» Your goal: Repeat precisely, and only, the lines between the line containing "The image size is (925, 414)." and the end of the listing below, both ends included.

########

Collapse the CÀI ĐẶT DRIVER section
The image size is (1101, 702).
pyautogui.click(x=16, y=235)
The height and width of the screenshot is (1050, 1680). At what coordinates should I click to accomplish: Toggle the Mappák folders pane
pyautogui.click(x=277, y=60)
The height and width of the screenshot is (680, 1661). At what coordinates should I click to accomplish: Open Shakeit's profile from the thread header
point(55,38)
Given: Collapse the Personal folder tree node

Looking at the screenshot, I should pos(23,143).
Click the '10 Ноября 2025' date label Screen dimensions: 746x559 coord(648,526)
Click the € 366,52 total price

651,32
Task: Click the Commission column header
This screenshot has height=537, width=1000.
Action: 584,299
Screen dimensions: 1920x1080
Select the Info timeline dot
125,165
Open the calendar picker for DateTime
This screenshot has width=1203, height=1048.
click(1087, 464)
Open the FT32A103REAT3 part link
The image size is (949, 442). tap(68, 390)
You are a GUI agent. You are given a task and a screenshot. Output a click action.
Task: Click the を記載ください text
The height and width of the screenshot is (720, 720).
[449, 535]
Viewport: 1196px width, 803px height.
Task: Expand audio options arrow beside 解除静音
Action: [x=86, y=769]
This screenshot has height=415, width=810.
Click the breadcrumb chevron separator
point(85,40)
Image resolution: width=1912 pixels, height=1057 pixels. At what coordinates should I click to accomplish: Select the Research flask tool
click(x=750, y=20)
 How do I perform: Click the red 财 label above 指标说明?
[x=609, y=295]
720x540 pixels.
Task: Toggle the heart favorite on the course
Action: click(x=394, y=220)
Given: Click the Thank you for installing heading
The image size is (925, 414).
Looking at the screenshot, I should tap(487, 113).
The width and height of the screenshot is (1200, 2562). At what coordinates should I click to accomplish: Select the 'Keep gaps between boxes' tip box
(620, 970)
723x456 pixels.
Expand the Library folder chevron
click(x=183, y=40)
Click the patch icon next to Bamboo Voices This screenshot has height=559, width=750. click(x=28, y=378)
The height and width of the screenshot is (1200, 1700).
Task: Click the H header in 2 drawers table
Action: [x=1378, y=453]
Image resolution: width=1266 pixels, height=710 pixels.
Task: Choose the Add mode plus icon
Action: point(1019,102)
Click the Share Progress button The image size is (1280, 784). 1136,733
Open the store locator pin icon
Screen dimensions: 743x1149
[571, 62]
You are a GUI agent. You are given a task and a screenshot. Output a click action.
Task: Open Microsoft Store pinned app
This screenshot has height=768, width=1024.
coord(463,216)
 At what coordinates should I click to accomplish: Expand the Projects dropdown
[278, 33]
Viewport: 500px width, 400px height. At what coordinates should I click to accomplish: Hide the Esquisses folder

########

» Solution for this task:
The image size is (925, 414).
Looking at the screenshot, I should tap(487, 113).
The width and height of the screenshot is (1200, 2562). At what coordinates should I click to accomplish: Select the 'Keep gaps between boxes' tip box
(620, 970)
723x456 pixels.
Expand the Library folder chevron
click(x=183, y=40)
Click the patch icon next to Bamboo Voices This screenshot has height=559, width=750. click(x=28, y=378)
The height and width of the screenshot is (1200, 1700).
Task: Click the H header in 2 drawers table
Action: [x=1378, y=453]
Image resolution: width=1266 pixels, height=710 pixels.
Task: Choose the Add mode plus icon
Action: point(1019,102)
Click the Share Progress button The image size is (1280, 784). 1136,733
Open the store locator pin icon
Screen dimensions: 743x1149
[571, 62]
You are a GUI agent. You are given a task and a screenshot. Output a click action.
Task: Open Microsoft Store pinned app
This screenshot has height=768, width=1024.
coord(463,216)
 At what coordinates should I click to accomplish: Expand the Projects dropdown
[278, 33]
Viewport: 500px width, 400px height. At what coordinates should I click to accomplish: Hide the Esquisses folder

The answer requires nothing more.